The Arduino that we use support PWM signals. If you observe carefully on the Arduino UNO board, there are tilde symbol (‘~’) among the digital pins displayed as highlighted in figure ‎shown ^[2]. This symbol means that the digital pin support PWM signals. Therefore, if let say you have a project that require you to control the brightness of an LED, you can use any digital pins that has tilde symbol.

Before you begin experimenting with something with Arduino, you need to know what type of electronic devices you are playing with. Either it is a sensor, or it is an actuator. In this section, we will discuss these two elements: Sensors and Actuators.

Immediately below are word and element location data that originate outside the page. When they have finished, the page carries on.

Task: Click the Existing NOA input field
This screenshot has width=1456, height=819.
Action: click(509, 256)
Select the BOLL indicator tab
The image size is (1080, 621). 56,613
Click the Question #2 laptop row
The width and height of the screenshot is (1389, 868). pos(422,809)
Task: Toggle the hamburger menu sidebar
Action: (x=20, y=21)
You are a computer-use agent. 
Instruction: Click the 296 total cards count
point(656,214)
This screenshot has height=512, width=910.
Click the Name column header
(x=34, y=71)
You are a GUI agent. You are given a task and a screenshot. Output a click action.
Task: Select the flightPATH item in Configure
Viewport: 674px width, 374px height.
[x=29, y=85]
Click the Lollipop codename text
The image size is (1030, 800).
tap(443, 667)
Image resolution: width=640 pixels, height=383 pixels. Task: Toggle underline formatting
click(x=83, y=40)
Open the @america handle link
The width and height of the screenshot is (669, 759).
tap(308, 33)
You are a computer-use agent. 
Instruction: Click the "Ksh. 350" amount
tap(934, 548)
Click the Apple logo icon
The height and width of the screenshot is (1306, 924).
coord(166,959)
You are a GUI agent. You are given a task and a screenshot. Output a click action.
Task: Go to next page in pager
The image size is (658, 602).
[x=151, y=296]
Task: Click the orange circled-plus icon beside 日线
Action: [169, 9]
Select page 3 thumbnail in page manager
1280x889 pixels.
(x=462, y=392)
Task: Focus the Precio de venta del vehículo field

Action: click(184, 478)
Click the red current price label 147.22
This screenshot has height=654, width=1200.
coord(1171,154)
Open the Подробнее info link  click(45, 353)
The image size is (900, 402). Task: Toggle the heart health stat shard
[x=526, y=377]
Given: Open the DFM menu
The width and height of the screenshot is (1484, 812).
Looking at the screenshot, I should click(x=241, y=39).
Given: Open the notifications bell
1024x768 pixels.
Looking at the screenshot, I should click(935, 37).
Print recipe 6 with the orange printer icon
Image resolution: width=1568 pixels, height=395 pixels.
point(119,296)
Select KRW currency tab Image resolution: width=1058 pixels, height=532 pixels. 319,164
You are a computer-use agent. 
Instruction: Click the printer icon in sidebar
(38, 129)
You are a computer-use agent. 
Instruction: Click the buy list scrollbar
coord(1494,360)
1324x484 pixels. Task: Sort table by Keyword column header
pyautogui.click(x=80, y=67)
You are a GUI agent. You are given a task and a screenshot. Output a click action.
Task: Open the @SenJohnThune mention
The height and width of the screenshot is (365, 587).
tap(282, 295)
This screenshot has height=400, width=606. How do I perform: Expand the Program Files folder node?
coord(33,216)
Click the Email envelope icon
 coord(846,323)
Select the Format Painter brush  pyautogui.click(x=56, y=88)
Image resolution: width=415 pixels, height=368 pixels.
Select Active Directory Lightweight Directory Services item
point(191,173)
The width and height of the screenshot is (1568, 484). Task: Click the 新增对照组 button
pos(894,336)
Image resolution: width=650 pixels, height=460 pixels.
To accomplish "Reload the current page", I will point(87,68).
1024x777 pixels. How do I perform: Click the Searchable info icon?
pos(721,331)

What is a sensor? A sensor is a device that measures physical input from its environment and converts it into data that can be interpreted by either a human or a machine ^[3]. We may come across various types of sensors frequently in our daily lives, for instance, the thermometer (temperature sensor), automatic door opener system (PIR sensor), or car reverse sensor (ultrasonic proximity sensor).

In Arduino, sensors can also take the form of just a simple button: when a state change (we pressed a button), the electronic signal is switched from low to high (0 to 1).

Meanwhile, an actuator is a part of a device or machine that helps it to achieve physical movements by converting energy. Simply to say, the actuator is the component in any machine that enables movement ^[4].

How actuators are controlled depends on what type of component we have. The simplest way is to simply turn something on/off, while the more advanced is controlling the amount of voltage a component receives (i.e. the speed of a motor).

In brief, sensors, and actuators, are typically referred to as inputs and outputs. When we write a program, it is common to construct conditionals that check the state of a sensor and decides whether it should actuate something.